= Exercise objective =
Copy every line that contains the string "triangle" from the entries below.

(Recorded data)
※ ※ ※

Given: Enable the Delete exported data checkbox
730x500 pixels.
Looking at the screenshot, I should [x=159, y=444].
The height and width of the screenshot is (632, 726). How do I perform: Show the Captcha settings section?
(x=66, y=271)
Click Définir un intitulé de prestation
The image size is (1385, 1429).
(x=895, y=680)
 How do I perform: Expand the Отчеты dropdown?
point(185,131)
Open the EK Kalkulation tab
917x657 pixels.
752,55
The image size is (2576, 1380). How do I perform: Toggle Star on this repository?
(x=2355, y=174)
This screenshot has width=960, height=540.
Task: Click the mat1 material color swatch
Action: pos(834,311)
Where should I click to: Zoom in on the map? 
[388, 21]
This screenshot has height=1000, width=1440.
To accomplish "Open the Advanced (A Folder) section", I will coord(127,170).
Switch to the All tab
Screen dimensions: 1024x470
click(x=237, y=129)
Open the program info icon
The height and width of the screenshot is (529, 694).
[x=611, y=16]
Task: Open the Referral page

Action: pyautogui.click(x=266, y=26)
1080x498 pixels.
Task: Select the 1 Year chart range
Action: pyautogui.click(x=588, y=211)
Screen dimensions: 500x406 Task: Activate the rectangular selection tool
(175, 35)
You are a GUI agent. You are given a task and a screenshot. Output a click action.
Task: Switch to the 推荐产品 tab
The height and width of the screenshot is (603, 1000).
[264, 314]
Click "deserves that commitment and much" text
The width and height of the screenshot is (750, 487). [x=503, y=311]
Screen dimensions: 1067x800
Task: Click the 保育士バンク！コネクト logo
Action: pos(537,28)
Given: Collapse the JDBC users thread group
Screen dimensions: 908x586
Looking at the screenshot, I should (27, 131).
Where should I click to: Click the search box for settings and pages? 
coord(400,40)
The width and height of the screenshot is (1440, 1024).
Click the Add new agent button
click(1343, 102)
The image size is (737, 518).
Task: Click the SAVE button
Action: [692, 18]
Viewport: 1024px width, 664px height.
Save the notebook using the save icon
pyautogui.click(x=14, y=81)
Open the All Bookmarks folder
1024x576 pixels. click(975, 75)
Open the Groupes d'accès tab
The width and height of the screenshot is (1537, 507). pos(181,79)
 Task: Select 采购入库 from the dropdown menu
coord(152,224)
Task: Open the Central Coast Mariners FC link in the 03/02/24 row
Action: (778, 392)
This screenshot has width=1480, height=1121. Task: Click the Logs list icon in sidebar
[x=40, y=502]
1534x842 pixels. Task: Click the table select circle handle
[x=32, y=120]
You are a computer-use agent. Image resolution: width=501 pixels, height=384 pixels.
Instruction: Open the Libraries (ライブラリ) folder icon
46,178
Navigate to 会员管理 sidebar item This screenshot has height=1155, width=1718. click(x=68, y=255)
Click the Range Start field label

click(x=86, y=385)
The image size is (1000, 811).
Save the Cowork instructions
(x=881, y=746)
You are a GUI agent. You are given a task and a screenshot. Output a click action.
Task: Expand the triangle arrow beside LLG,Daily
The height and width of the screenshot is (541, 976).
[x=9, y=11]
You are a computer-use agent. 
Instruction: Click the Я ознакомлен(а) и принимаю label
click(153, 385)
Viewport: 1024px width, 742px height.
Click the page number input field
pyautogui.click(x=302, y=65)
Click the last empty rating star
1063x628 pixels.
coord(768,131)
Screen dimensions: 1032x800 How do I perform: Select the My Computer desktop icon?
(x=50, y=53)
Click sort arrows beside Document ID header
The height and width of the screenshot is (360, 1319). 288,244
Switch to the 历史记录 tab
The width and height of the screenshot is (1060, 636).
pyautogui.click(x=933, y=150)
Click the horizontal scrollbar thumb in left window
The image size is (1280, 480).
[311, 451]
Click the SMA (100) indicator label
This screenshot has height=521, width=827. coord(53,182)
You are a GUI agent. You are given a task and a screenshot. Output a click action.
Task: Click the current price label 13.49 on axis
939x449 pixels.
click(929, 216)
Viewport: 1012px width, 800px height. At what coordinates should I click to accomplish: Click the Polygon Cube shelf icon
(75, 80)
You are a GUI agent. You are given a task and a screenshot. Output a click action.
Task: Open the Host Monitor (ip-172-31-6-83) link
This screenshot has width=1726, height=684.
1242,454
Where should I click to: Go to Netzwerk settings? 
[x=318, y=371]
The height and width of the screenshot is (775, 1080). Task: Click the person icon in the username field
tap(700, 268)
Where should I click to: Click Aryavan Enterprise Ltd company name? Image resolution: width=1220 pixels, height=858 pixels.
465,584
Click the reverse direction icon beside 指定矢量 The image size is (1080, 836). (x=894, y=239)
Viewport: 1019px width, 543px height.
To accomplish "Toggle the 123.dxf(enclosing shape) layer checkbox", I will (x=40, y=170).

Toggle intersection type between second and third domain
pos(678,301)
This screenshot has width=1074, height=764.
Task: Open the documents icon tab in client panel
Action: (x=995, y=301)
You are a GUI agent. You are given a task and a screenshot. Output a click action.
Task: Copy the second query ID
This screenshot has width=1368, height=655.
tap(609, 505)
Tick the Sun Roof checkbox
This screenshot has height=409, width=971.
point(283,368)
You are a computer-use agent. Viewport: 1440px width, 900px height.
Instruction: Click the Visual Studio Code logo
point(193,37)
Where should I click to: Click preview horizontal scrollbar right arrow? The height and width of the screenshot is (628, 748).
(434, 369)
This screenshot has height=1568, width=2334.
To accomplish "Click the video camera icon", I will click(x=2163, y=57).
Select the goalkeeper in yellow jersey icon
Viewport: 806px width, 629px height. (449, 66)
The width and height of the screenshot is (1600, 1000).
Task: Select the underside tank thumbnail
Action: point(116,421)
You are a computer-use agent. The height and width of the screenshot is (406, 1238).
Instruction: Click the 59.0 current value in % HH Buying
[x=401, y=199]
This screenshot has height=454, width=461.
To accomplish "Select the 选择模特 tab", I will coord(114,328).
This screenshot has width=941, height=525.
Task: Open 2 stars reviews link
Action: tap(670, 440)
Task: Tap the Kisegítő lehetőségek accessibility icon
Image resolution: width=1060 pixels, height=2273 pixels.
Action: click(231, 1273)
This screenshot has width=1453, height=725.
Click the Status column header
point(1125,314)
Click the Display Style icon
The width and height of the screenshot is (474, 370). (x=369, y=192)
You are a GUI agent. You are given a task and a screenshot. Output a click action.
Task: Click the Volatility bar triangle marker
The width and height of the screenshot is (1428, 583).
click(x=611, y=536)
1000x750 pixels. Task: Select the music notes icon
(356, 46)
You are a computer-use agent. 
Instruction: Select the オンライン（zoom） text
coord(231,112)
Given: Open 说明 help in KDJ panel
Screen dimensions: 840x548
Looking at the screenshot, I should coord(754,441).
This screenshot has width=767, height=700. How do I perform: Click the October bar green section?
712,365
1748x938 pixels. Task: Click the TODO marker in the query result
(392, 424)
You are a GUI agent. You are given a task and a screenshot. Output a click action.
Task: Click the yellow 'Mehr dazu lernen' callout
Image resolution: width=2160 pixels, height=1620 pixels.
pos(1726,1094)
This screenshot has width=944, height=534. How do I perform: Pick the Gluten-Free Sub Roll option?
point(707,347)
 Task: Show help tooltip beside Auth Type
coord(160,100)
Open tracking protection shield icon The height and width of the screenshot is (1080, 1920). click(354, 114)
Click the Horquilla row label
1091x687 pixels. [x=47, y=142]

※ ※ ※

= Reply =
Task: Expand the triangle arrow beside LLG,Daily
Task: Click the Volatility bar triangle marker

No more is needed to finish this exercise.